Exercise details
Reproduce the lines of the listing below word for word, from the line that contains "Close the debug execution dialog" through the line that contains "tap(1080, 78)", with both of those lines included.

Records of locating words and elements
start

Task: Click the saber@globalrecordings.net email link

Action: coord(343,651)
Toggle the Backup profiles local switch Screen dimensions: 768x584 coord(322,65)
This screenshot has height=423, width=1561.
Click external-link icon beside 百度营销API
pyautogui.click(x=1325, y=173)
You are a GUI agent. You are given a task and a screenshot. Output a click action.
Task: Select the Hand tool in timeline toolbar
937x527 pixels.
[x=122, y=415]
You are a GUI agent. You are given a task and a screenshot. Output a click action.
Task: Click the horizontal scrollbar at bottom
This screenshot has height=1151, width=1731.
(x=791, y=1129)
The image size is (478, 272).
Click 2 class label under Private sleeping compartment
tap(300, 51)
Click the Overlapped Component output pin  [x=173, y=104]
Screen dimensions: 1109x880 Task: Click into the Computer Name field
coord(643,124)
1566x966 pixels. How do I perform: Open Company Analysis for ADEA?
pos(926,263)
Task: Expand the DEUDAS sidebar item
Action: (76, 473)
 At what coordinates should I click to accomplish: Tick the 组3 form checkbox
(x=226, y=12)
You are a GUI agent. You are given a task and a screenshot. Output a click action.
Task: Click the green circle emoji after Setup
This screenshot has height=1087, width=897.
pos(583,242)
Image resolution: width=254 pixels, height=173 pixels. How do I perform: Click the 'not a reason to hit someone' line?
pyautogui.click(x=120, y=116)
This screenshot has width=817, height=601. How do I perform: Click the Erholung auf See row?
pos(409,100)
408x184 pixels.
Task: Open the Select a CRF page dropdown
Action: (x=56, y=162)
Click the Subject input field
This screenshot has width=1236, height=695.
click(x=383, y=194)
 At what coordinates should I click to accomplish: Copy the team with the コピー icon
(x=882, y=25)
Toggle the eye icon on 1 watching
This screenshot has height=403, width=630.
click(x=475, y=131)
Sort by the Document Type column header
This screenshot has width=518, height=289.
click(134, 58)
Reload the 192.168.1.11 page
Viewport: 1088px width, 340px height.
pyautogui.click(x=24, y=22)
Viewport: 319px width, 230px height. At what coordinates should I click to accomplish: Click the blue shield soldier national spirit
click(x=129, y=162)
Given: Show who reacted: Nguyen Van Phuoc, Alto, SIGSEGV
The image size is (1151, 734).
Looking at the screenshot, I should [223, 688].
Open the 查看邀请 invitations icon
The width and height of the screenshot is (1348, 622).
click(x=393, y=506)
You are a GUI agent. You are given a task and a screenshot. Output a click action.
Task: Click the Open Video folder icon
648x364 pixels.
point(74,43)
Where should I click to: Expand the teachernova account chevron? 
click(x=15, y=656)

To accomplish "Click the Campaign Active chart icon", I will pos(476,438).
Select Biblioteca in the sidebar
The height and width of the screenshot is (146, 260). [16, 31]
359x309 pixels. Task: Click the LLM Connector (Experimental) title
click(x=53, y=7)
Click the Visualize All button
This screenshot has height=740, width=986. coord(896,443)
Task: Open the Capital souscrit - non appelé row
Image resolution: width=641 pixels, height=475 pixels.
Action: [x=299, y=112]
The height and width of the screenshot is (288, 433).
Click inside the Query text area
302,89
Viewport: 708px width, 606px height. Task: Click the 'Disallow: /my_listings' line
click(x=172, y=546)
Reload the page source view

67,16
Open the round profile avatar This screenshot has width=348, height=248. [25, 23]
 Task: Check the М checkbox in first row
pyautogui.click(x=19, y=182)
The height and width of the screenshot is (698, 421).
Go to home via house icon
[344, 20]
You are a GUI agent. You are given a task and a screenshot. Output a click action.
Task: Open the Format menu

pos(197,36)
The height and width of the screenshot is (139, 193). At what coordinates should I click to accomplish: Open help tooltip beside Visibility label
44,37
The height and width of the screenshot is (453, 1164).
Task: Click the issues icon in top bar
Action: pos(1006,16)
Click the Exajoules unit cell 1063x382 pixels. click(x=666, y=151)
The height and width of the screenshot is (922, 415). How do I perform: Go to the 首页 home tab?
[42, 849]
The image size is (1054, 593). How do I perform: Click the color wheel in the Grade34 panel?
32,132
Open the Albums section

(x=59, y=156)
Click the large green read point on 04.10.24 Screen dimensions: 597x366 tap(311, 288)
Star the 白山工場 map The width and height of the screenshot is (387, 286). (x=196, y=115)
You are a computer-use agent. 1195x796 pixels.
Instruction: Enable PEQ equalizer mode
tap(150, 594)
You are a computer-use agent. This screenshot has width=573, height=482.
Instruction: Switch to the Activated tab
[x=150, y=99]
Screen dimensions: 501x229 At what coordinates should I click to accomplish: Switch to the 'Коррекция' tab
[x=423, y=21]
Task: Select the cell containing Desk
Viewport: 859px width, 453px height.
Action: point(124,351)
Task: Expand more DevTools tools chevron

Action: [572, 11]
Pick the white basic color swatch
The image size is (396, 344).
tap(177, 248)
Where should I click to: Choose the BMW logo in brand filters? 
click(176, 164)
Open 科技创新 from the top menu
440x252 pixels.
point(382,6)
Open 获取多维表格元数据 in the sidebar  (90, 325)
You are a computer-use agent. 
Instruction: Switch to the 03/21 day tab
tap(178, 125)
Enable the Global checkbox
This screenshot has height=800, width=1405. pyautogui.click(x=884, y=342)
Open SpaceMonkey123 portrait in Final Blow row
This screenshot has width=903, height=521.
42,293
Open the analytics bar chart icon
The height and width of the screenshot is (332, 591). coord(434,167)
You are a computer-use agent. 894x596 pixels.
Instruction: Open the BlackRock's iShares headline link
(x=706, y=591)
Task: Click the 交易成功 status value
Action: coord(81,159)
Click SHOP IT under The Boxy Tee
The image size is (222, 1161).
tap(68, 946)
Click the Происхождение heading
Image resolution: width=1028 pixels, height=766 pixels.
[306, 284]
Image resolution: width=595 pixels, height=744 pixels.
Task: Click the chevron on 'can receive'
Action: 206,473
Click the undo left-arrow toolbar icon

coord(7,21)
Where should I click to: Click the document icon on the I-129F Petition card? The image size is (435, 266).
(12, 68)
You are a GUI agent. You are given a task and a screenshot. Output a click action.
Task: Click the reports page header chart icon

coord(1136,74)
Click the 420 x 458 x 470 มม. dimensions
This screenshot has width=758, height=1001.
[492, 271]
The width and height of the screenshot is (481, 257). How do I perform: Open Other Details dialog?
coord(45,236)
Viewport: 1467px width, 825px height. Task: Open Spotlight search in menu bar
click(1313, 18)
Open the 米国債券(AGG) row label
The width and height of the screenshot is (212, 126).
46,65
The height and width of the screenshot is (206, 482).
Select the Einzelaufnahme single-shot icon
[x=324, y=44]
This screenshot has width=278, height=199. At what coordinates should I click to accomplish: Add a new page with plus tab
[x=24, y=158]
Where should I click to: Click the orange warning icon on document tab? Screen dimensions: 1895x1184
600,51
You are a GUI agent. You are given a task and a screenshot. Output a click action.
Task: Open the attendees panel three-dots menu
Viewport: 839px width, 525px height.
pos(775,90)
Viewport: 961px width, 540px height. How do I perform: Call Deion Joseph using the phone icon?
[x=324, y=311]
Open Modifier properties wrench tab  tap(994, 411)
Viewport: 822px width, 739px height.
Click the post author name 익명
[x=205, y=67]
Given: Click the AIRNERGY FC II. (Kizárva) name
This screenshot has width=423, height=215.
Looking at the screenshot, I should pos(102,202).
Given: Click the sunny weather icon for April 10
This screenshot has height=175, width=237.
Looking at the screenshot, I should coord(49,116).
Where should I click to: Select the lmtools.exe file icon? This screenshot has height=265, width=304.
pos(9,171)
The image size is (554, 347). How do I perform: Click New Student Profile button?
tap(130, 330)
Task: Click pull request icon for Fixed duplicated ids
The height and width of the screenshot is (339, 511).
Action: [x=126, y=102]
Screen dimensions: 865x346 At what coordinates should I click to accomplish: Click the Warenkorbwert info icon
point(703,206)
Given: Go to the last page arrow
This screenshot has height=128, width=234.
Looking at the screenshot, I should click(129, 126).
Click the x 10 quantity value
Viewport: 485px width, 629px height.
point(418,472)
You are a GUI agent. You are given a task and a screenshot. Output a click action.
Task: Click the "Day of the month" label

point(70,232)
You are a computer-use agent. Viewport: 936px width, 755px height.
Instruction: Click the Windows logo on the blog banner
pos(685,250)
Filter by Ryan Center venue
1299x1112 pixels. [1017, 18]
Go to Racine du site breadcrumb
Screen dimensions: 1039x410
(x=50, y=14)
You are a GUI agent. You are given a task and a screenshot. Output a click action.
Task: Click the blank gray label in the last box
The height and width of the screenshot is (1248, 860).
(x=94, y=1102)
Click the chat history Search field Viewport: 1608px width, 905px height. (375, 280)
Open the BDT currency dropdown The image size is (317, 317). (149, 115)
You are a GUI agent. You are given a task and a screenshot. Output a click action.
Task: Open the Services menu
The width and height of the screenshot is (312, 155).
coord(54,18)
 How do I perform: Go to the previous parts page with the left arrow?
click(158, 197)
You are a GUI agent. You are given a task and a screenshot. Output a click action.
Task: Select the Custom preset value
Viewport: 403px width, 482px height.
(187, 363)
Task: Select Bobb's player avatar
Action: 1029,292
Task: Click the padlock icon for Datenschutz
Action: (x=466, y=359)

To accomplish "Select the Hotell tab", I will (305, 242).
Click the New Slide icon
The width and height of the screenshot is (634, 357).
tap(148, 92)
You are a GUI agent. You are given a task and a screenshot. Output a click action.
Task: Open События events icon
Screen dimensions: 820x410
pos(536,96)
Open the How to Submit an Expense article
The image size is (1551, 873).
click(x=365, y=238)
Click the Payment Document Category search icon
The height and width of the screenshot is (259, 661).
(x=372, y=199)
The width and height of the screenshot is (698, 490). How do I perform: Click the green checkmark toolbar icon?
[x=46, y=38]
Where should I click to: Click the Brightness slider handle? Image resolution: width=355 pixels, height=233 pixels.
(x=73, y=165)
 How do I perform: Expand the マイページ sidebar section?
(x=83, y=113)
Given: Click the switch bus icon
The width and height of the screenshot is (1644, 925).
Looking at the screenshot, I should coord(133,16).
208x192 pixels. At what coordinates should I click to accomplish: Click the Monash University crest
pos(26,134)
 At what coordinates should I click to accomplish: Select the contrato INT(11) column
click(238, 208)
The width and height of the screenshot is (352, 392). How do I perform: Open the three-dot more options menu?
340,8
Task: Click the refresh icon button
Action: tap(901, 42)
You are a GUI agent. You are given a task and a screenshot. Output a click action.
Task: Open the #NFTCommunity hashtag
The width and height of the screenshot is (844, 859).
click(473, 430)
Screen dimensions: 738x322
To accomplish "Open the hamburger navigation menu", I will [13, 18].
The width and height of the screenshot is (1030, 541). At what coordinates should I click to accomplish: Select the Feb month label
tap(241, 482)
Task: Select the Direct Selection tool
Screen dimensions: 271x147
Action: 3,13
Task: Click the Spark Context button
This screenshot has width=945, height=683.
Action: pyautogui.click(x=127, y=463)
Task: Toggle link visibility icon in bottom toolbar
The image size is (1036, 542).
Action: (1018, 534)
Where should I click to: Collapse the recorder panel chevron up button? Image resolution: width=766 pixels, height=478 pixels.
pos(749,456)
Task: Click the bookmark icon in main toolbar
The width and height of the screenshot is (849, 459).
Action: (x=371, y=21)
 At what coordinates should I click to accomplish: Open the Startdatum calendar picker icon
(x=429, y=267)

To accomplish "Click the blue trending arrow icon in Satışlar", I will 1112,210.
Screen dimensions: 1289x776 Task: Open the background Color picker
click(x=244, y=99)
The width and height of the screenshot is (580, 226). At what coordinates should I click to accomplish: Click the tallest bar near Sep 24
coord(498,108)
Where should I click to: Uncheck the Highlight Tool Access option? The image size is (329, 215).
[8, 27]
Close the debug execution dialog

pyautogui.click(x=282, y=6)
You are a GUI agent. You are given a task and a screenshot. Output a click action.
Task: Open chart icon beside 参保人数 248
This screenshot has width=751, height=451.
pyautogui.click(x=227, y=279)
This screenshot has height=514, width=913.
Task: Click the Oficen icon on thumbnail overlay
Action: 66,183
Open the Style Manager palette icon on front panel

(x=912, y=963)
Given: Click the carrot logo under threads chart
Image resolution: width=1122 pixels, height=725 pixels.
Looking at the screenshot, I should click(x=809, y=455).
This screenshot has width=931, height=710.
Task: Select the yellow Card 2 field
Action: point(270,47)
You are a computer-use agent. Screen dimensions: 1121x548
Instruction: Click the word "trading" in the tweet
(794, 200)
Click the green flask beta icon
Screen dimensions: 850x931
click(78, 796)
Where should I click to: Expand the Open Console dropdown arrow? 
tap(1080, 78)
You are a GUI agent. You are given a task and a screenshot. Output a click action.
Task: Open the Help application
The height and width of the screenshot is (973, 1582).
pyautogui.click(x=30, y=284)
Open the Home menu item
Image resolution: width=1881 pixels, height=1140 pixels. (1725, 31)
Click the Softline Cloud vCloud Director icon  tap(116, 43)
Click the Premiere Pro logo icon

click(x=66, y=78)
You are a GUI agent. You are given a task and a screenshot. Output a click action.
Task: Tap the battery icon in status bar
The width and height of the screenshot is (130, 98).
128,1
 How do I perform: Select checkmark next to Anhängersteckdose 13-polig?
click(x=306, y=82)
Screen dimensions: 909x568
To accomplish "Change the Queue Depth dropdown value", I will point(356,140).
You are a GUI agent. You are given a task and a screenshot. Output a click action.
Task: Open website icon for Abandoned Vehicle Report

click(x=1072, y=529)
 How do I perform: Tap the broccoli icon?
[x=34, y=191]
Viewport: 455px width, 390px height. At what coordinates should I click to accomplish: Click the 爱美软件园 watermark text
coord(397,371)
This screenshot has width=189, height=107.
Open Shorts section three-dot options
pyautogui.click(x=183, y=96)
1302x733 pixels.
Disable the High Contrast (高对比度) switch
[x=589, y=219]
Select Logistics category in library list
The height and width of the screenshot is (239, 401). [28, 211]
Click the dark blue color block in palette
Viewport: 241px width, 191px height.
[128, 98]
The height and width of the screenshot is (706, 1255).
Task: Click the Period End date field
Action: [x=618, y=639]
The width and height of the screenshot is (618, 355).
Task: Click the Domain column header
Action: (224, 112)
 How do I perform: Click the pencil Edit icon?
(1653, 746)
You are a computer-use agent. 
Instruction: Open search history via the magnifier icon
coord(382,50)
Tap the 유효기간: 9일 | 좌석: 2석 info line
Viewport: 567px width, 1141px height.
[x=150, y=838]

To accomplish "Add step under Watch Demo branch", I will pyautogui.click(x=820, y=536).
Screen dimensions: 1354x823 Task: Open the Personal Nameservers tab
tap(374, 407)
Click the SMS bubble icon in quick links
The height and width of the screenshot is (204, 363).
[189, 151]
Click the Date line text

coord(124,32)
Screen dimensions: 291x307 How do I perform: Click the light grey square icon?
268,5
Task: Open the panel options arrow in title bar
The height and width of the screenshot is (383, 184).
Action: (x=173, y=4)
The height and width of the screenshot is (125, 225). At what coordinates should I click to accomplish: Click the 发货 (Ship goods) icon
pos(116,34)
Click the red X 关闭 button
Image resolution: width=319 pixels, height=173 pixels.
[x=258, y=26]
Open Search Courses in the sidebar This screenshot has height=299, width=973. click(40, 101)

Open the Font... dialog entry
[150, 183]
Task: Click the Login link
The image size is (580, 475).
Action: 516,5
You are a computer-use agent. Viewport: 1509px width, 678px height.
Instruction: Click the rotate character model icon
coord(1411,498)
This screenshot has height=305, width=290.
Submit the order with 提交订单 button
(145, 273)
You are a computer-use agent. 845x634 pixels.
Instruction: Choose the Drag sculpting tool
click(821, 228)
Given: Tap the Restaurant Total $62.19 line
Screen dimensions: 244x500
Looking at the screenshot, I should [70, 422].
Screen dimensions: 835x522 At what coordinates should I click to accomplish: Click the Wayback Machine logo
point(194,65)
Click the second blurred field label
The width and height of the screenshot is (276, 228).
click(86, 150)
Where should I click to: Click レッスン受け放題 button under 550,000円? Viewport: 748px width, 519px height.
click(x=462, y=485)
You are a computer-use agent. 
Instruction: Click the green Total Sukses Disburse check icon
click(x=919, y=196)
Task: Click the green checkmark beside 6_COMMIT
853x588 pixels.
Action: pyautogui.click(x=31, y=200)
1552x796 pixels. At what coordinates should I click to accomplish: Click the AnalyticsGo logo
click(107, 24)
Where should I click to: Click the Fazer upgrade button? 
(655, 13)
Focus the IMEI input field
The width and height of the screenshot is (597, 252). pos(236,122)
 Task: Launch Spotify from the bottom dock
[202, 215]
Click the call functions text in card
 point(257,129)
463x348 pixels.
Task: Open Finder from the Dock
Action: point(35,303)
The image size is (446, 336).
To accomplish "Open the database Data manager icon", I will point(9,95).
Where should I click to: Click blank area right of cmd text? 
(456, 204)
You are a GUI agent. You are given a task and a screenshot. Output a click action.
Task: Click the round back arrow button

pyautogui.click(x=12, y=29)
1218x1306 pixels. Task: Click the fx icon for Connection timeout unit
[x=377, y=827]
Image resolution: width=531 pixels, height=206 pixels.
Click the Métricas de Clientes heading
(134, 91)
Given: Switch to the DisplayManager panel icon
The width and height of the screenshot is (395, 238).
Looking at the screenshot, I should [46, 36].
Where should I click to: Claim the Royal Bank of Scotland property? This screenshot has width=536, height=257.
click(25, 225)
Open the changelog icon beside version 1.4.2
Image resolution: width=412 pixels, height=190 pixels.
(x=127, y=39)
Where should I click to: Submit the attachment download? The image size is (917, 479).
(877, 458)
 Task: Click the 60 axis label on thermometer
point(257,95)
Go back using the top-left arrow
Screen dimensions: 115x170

end

Written answer
Close the debug execution dialog

pyautogui.click(x=282, y=6)
You are a GUI agent. You are given a task and a screenshot. Output a click action.
Task: Open chart icon beside 参保人数 248
This screenshot has width=751, height=451.
pyautogui.click(x=227, y=279)
This screenshot has height=514, width=913.
Task: Click the Oficen icon on thumbnail overlay
Action: 66,183
Open the Style Manager palette icon on front panel

(x=912, y=963)
Given: Click the carrot logo under threads chart
Image resolution: width=1122 pixels, height=725 pixels.
Looking at the screenshot, I should click(x=809, y=455).
This screenshot has width=931, height=710.
Task: Select the yellow Card 2 field
Action: point(270,47)
You are a computer-use agent. Screen dimensions: 1121x548
Instruction: Click the word "trading" in the tweet
(794, 200)
Click the green flask beta icon
Screen dimensions: 850x931
click(78, 796)
Where should I click to: Expand the Open Console dropdown arrow? 
tap(1080, 78)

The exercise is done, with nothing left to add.